How The Republican Party Endangers The Health Of American Kids

How The Republican Party Endangers The Health Of American Kids

When it comes to children’s health, there are two terrifying headlines this week. The Washington Post reports that “CDC data shows highest level yet of vaccine exemptions for kindergartners.” The New York Times says, “At Least 2 Million Children Have Lost Medicaid Insurance This Year.” These interlinking stories are both the results of decisions by Republicans to put MAGA anti-vaccine politics above children.

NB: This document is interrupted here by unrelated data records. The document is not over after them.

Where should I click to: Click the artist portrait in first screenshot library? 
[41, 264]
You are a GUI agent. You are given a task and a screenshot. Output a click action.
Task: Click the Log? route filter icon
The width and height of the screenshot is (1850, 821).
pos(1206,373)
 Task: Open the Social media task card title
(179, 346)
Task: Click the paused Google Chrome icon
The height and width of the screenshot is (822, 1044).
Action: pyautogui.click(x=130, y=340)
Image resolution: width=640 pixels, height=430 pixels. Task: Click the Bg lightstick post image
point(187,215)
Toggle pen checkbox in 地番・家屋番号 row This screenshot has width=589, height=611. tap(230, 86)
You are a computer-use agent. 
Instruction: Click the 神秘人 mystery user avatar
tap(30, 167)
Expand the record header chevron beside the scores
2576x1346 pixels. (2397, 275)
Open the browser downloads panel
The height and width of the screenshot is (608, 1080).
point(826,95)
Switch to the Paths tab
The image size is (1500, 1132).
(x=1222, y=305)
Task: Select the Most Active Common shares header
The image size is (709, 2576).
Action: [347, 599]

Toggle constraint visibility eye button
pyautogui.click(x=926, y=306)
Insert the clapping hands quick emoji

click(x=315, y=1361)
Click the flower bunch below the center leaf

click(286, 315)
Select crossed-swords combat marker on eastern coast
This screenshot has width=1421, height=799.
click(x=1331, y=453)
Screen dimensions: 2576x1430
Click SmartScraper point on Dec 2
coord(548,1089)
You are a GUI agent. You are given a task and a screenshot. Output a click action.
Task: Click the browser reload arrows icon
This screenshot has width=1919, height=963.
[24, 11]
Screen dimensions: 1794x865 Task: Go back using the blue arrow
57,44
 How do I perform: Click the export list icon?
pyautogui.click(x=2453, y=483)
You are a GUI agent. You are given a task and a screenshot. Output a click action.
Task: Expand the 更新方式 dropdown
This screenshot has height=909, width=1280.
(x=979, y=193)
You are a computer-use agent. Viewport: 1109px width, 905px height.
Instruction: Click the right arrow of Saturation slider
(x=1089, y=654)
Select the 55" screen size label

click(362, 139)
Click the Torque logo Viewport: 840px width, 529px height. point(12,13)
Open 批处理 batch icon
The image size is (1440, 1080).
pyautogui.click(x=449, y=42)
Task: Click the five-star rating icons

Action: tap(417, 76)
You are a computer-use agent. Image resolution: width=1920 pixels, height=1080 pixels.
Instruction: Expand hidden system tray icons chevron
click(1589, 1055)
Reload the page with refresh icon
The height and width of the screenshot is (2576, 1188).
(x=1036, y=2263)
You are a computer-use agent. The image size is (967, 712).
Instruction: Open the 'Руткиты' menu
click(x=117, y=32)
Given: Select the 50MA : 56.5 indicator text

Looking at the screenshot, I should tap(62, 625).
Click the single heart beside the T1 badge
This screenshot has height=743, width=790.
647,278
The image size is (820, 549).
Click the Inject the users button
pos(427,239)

Vaccination refusal for kindergarteners increased from 2.6 percent during the 2021-2022 school year to three percent in 2022-2023, the Centers for Disease Control and Prevention found in its most recent review of vaccination records. Every state and Washington, D.C., requires proof of vaccination for measles, whooping cough, and polio at a minimum. Every state allows exemptions for health reasons, but an increasing number of states allow them on religious or “philosophical” grounds.

No, it’s not just MAGA parents who refuse to participate responsibly in civil society by protecting their and other children. But the big increase, according to a December 2022 survey from Kaiser Family Foundation, is among Republicans. “Among Republicans and Republican-leaning independents, there has been a 24 percentage-point increase in the share” of people who say “parents should be able to decide not to vaccinate their school-age children, even if this creates health risks for others.” That’s an increase from 20% in 2019—before the pandemic and MAGA vaccine hysteria—to 44 percent in 2022.

Plenty of those kids and their school and playmates who either aren’t vaccinated or are put at greater risk by being exposed to unvaxxed kids don’t have health insurance anymore since pandemic-era expansions ended; more than 2 million of their policies, as the Times reports. It’s not clear how many have found coverage from other sources, Medicaid expert Joan Alker told the Times. She estimates that there are at least 1 million children without coverage.

That information comes, again, from the Kaiser Family Foundation, which has been following the “unwinding” of Medicaid coverage since the pandemic expansion of the program expired. That’s just among the 21 states that report the data on who has been kicked off the program by age.

“As of November 8, 2023, at least 2,006,000 children had been disenrolled out of 5,238,000 total disenrollments in the 21 states” KFF reports. Here’s the chart of those 21 states. It’s pretty clear that some of the reddest states have been the most effective in taking health care away from children.

Bar chart showing percentage of children dropped from Medicaid in 21 states reporting that data.

The Medicaid unwinding process has been complicated and difficult for most states. Through the pandemic, Medicaid enrollees didn’t have to continuously prove their eligibility for benefits and 21.2 million people, including children, were added to the program during the pandemic. Some states (mostly the blue ones) worked hard to reach out to enrollees to explain to them how to keep their families covered. And some states (lots of the red ones) were less proactive in helping their citizens.

Both issues are political, and the results are children subject to harm. Kicking kids off of Medicaid and promoting the idea that vaccinations are dangerous and that public health isn’t as important as MAGA beliefs are part and parcel of the Republican ideology these days. That would be the self-proclaimed “party of life,” forcing children to be born so that they can then be neglected and out-and-out harmed by Republican policies.